Our case is the following problem:
At the moment we use stick v1 with OpenVino.
Our movidius configured to execute predictions at 4fps speed.
When Movidius starts to overheat, predictions slows down depends on the temperature.
Finally, Movidius getting stuck and does not return any predictions.
I succeeded to create the mixed c++ project, using the source of APIv1 for Windows and APIv2 for Linux and now we are able to receive the temperature on Windows. Unfortunately, the Movidius firmware for APIv2, that I am using does not support Stick v2 and is not compatible with OpenVino's firmware. But we can use it now for a while.
However, after the movidius stopped to return predictions, after 45 seconds timeout we reset it and receive its temperature, which is about 73-75 degrees. We don't know exactly, what temperature is at the moment when it stuck, but it's definitely higher. Now, thanks to this function, we are also sure enough, that the problem is in overheating.

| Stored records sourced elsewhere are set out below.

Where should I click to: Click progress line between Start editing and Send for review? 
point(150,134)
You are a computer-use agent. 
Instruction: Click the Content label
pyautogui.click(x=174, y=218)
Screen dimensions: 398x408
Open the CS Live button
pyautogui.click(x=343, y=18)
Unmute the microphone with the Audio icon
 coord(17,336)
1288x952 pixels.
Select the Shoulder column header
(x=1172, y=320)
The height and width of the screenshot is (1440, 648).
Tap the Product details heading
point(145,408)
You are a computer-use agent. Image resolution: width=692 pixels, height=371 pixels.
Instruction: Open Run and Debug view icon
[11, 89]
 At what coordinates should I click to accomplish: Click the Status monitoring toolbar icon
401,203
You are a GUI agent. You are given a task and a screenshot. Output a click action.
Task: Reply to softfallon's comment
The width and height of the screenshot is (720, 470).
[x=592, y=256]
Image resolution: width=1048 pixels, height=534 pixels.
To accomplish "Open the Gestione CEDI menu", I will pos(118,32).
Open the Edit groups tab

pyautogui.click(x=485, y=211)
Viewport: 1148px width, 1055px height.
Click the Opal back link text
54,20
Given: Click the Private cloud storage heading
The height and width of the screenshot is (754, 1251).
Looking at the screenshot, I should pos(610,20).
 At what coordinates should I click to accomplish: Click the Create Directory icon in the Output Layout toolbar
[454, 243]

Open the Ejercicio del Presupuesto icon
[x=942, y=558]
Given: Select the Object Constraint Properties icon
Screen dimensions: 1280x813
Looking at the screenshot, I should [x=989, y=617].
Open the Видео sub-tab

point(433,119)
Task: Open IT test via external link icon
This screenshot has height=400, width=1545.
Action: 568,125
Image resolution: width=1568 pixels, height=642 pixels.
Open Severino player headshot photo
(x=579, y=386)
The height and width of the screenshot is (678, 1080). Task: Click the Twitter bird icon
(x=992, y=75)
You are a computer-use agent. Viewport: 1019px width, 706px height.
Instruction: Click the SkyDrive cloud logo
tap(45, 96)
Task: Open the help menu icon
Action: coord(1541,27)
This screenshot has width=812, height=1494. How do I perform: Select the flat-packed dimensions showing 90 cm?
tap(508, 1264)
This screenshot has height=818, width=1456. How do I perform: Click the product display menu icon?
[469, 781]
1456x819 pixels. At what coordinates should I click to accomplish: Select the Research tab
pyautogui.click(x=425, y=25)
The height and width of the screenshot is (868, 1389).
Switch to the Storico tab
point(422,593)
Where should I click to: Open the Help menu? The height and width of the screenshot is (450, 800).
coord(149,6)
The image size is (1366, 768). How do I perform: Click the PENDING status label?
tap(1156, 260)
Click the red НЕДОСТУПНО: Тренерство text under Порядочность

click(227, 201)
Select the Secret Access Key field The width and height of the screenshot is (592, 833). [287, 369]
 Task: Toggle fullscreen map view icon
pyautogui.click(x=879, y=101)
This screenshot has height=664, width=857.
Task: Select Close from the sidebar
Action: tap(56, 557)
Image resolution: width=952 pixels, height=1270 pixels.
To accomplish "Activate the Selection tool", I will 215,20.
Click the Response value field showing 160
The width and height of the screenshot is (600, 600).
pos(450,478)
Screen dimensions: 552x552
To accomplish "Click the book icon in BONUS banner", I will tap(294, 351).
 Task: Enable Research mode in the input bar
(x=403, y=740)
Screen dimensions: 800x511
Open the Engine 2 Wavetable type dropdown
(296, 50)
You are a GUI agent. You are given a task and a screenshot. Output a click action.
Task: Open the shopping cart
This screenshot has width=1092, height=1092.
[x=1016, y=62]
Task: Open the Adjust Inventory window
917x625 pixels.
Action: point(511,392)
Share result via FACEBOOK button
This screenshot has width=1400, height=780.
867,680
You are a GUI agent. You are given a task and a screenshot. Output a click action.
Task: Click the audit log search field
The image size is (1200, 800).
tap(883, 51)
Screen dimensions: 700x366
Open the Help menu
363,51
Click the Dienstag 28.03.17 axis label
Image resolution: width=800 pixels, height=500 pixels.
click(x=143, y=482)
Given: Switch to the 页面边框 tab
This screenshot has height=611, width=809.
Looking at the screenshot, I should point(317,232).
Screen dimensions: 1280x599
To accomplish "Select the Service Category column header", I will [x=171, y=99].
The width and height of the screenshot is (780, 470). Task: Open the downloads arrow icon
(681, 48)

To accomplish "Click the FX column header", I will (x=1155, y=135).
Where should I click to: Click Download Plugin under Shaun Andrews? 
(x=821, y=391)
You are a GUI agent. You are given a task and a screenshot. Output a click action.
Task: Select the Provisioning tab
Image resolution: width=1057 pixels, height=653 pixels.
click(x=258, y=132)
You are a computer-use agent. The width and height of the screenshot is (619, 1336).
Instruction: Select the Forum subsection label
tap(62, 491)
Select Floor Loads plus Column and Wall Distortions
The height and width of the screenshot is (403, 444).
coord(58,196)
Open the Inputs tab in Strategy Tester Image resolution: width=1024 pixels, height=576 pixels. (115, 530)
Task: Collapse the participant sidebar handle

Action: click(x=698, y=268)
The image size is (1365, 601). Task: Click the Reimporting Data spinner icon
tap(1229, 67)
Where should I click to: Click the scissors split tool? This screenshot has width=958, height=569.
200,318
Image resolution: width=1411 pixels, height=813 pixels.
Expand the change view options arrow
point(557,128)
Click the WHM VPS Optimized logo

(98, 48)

We hope there would be some functions in OpenVino to monitor the current Movidius state: temperature, memory consumption and so on. And maybe some internal functions to reinitialize or reset the device during its work.
Unfortunately, it is currently not possible to get the current temperature of the NCS with OpenVINO. Since overheating seems to be the problem here, implementing a small sleep between several inferences could be a possible solution for keeping temperatures low and optimizing predictions. There is a NCSDK sample code (I know you're using OpenVINO but this could be a good starting place) that is able to run for several hours without overheating because it rests for a bit after running several inferences on a video.
You can find that sample here.
Are you getting any other types of error messages? Can I also have more information about your system? Exactly what system are you running your NCS on, etc.
Also, all future OpenVINO questions can be posted here in the Computer Vision forums so that you can get the help you need!
I hope this information was helpful!